IT was pleasant to Dr Watson to find himself once more in the untidy room of the first floor in Baker Street which had been the starting-point of so many remarkable adventures. He looked round him at the scientific charts upon the wall, the acid-charred bench of chemicals, the violin-case leaning in the corner, the coal-scuttle, which contained of old the pipes and tobacco. Finally, his eyes came round to the fresh and smiling face of Billy* the young but very wise and tactful page, who had helped a little to fill up the gap of loneliness and isolation which surrounded the saturnine* figure of the great detective.
'It all seems very unchanged, Billy. You don't change, either. I hope the same can be said of him?'*
Billy glanced, with some solicitude, at the closed door of the bedroom.
'I think he's in bed and asleep,' he said.

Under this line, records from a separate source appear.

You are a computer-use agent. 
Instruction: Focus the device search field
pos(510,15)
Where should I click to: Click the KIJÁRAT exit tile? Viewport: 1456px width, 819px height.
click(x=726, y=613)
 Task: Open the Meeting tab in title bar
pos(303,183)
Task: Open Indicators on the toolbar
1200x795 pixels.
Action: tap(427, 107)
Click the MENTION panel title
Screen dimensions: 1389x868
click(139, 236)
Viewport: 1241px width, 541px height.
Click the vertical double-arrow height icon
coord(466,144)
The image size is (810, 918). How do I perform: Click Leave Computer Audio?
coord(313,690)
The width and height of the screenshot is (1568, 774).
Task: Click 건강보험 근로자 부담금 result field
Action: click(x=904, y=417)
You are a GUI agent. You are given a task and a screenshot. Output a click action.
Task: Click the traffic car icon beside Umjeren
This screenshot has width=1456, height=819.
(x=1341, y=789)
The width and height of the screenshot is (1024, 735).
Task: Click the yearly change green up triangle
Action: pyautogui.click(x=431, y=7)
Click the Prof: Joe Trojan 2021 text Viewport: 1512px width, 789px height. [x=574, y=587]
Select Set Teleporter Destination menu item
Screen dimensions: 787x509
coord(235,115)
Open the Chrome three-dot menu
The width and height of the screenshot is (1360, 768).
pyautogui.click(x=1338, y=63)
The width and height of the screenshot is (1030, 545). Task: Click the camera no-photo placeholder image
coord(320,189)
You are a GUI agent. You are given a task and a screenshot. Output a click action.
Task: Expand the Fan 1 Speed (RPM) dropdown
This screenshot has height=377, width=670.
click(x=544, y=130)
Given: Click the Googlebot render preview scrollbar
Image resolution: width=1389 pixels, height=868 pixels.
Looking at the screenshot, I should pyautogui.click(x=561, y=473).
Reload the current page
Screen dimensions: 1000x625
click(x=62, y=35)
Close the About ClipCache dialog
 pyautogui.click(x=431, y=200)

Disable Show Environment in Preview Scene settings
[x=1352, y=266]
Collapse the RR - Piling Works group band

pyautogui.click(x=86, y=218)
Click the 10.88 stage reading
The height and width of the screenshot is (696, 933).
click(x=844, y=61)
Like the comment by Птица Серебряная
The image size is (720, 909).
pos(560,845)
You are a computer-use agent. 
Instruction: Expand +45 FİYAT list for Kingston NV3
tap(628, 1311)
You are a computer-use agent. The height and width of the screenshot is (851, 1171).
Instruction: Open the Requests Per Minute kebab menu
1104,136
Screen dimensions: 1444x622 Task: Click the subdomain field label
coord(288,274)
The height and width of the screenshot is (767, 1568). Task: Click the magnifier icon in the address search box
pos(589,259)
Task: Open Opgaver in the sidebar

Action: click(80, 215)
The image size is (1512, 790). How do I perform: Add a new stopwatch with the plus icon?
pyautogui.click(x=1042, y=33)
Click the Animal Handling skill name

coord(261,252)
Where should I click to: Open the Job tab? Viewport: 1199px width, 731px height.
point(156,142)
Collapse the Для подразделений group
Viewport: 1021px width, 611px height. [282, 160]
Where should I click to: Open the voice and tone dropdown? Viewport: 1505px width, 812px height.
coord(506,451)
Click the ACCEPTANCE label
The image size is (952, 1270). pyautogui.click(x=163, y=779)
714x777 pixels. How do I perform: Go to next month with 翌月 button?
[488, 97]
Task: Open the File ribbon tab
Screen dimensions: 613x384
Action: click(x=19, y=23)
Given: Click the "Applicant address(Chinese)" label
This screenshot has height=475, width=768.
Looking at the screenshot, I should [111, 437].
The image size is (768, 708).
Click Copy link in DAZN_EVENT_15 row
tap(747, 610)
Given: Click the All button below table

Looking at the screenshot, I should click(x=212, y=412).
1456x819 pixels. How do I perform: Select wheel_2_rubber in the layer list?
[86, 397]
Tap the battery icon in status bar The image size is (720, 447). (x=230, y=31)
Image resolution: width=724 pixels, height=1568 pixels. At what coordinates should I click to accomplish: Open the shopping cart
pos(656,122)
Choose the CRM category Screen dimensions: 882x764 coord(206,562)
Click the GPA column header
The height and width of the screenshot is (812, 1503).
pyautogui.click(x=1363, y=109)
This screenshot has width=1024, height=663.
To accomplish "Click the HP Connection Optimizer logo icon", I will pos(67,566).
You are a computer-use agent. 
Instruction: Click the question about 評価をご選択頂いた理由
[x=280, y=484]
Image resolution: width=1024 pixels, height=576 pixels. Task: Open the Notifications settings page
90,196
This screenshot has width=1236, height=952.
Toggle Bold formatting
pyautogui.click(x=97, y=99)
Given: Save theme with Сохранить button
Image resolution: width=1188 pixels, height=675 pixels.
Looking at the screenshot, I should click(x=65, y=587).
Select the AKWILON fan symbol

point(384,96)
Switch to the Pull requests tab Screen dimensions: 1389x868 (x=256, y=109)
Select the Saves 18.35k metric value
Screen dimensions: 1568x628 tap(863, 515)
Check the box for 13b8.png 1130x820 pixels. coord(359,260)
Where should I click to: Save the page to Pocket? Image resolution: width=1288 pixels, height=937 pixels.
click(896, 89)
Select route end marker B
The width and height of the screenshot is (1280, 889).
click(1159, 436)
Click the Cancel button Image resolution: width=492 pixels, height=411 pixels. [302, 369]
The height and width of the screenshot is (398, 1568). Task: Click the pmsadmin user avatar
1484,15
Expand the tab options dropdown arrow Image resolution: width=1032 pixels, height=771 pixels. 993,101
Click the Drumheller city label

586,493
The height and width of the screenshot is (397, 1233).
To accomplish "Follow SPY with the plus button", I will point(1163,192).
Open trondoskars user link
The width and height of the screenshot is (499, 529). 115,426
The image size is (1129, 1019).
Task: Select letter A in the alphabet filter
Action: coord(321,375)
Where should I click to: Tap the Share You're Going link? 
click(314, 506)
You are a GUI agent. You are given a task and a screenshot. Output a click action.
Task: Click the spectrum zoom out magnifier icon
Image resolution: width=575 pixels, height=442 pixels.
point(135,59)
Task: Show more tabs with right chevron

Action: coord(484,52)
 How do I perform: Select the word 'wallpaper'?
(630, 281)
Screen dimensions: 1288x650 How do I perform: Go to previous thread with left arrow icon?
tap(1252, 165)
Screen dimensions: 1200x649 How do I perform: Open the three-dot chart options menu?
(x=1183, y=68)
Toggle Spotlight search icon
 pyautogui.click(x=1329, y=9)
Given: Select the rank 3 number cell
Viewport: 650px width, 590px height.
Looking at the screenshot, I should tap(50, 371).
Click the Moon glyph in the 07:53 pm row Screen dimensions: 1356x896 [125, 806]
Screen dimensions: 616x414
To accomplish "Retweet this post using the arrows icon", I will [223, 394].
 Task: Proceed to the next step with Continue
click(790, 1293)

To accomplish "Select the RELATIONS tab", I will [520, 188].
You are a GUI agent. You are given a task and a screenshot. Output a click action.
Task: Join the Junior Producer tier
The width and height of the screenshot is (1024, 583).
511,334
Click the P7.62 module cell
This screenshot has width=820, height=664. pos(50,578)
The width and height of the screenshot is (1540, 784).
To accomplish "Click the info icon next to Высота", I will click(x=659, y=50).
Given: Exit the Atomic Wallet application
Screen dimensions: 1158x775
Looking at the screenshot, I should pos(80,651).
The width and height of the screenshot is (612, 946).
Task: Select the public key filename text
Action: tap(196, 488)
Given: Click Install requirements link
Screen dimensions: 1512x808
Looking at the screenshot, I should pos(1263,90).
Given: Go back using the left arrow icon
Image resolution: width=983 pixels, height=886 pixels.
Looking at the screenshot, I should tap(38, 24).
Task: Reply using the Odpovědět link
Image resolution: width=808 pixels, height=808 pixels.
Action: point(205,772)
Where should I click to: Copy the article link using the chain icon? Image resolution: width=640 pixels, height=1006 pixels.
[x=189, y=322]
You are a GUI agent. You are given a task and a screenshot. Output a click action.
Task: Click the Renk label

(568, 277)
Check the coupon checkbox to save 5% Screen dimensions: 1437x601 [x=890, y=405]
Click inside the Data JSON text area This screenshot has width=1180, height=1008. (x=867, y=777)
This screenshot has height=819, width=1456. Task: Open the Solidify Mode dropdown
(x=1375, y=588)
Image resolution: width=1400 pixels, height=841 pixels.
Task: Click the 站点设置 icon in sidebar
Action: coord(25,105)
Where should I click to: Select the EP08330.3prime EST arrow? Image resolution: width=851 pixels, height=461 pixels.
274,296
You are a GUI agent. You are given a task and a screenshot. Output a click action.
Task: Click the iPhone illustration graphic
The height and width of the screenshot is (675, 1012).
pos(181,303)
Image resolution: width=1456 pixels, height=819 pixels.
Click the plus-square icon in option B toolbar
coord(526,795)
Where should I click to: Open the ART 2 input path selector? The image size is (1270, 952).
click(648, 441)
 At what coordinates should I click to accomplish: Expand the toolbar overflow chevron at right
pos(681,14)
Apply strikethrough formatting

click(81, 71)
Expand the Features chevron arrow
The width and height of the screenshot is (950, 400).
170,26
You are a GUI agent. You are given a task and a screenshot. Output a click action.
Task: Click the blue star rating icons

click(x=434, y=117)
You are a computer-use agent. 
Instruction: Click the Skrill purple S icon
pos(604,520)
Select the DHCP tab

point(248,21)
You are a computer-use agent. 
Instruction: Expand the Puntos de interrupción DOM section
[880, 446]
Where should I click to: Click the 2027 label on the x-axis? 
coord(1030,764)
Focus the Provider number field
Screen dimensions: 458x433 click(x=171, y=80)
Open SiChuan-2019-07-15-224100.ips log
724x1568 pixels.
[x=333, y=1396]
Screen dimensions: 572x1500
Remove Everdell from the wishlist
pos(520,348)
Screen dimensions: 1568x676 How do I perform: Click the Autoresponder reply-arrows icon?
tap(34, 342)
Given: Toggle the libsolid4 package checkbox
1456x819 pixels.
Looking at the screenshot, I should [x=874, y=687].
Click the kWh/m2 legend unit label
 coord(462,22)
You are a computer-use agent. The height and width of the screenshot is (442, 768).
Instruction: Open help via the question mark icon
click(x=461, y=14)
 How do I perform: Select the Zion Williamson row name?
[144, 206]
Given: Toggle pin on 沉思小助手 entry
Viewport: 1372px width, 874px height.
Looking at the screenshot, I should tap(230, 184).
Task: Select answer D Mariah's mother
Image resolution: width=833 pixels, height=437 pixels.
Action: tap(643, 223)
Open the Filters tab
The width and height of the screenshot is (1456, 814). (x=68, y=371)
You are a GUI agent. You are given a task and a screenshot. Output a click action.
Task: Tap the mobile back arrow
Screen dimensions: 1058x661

It was seven in the evening of a lovely summer's day, but Dr Watson was sufficiently familiar with the irregularity of his old friend's hours to feel no surprise at the idea.
'That means a case, I suppose?'
'Yes, sir; he is very hard at it just now. I'm frightened for his health. He gets paler and thinner, and he eats nothing. "When will you be pleased to dine, Mr Holmes?" Mrs Hudson asked. "Seven-thirty, the day after tomorrow," said he. You know his way when he is keen on a case.'
'Yes, Billy, I know.'
'He's following someone. Yesterday he was out as a workman looking for a job. To-day he was an old woman. Fairly took me in, he did, and I ought to know his ways by now.' Billy pointed with a grin to a very baggy parasol which leaned against the sofa. 'That's part of the old woman's outfit,' he said.